宋懲之卻自個兒笑了起來:“這樣也夠了,夠了……”反正還有以後呢。不過想到這裡,宋懲之眼底就掠過了陰沉沉的光芒,正是為了以後,所以他必須得找出來那個人,然後儘快處理掉。邊家怎麼樣都沒關係,但他卻不希望邊姽跟著搭進去。
杭清站起身來,一手託著茶盞往外走,毫不意外的,他又看見了靳刖。
也不知道從什麼時候開始,只要宋懲之進了他的臥室,靳刖就必然會在外頭等著。幸好這兩人現在都有了各自的事業,白天一個要先去畫廊,一個要先去公司,不然就難以消停下來了。
“新畫。”靳刖微笑著遞出了手裡抱著的畫框,這幅畫要小了很多,上面依舊用布蒙著。
杭清點點頭:“放進去吧。”
靳刖臉上笑意更濃,忙抱著畫就進去了。
而後杭清沒有讓任何人跟隨,他獨自在邊家別墅裡搜尋了起來。也許還能搜尋到遺漏下來的照片。
邊家實在太大了,這一搜,就是一宿。而杭清還真的搜到了不少東西。他陰沉著臉回到了臥室,手裡拎了個大箱子,手下們牢牢把守在臥室門外,連宋懲之和靳刖都沒放進去。靳刖只能迴轉身去畫室畫畫,而宋懲之卻是就在臥室門外坐了下來,手下們面面相覷,但想了想,只是坐在門外,似乎也造成不了什麼影響,最後就由他去了。
臥室裡。
杭清坐在地毯上開啟了箱子,然後將裡面的東西都倒了出來。
厚厚的幾本相簿,上面都鋪滿了灰塵。還有兩個日記本。還有一些破舊的小玩意兒——缺了口的匕首,電擊棒,染了血的繩子,破損的石頭……和一枚戒指。
那枚戒指是邊母當年的婚戒。而剩下的那些小玩意兒,沒錯,都是邊母殺人、折磨人的工具。杭清都沒想到她能這樣變態,竟然將它們都留了下來。這些無疑會成為以後的鐵證。哪怕邊母死了,都洗不掉的鐵證!
杭清閉了閉眼,隱去了眼底的戾氣,然後翻開了日記本。
兩本日記分別記錄了邊母不同時期的心路歷程。前一本是她還沒有結婚的時候寫的,文字間滿滿都是陰鬱的味道,她在筆記本里憎恨她的父母,甚至頻頻寫下希望他們去死之類的話。這個畫風實在太過陰暗,杭清沒看多少就覺得心頭彷彿被壓上了鉛塊,沉沉的,難受極了。
杭清正準備將日記丟開,窗外的風吹來,湊巧將日記本翻到了倒數幾頁。然後杭清就一眼看見了邊母記載她和邊正相識的過程。邊母的畫風一下子就變了,她的文字變得抒情且夢幻了起來,邊正在她的日記裡變成了彷彿童話王子一樣的人物。
現在小學生瑪麗蘇都不這麼寫了。
杭清壓下了心底作嘔的感覺,趕緊將日記本丟進了箱子裡。
然後是第二本,前面是邊母黑化的心路歷程,其中甚至還寫了不少邊母想要殺死邊姽的渴望心態。杭清匆匆翻過,然後他終於找到了自己想要的。沒翻多少頁,他就看到了邊母記載下來的犯案過程。

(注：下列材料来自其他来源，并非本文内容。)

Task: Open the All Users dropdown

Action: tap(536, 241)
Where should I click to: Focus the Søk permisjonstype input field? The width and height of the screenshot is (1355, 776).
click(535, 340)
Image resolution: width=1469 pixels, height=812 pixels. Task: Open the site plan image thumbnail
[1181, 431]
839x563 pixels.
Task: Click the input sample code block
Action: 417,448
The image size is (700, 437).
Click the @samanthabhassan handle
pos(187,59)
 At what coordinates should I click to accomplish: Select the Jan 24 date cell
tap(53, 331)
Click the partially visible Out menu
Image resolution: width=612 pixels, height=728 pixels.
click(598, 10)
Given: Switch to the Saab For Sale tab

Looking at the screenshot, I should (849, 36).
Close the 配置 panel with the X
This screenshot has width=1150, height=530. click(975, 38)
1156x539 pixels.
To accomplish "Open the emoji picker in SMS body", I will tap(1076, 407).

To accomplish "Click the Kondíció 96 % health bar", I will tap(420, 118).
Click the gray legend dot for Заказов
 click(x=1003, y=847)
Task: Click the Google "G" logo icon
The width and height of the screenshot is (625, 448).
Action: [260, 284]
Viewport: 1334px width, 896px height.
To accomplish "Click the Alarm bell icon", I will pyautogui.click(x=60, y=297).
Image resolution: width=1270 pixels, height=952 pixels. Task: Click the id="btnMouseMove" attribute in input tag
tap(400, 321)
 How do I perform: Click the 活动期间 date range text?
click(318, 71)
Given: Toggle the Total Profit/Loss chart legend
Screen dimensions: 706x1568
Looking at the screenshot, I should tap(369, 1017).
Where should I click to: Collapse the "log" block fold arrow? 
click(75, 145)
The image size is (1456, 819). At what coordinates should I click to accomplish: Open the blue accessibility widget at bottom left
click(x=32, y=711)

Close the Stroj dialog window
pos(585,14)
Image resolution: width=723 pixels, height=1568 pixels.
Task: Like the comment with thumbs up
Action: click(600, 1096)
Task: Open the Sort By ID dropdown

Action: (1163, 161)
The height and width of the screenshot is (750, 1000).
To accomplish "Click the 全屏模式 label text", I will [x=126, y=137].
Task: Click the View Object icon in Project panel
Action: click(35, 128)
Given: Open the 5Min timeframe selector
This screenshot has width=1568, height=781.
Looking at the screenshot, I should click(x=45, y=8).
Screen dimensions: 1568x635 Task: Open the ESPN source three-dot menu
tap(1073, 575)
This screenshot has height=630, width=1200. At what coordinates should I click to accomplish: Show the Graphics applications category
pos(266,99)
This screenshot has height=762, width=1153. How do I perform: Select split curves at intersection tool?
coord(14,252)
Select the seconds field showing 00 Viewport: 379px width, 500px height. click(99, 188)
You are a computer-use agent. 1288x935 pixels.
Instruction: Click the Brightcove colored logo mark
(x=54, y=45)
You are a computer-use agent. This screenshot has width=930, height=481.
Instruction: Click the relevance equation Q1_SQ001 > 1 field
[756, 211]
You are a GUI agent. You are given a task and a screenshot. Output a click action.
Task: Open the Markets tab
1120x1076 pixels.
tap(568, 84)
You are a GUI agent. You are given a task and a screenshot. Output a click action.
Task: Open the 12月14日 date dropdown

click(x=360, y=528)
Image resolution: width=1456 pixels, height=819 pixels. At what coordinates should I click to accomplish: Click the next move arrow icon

可能每個兇殺與偵探的劇情裡,都會有這樣貼心的反派,詳細地將自己的犯案過程記錄下來。當然,杭清也知道,這個行為從心理學上來說是有依據的,心理變態的人,大都會帶著炫耀性質地記下自己的犯案過程。有寫成文字的,有錄音的,甚至有錄影的……甚至是留下受害者器官做成標本的。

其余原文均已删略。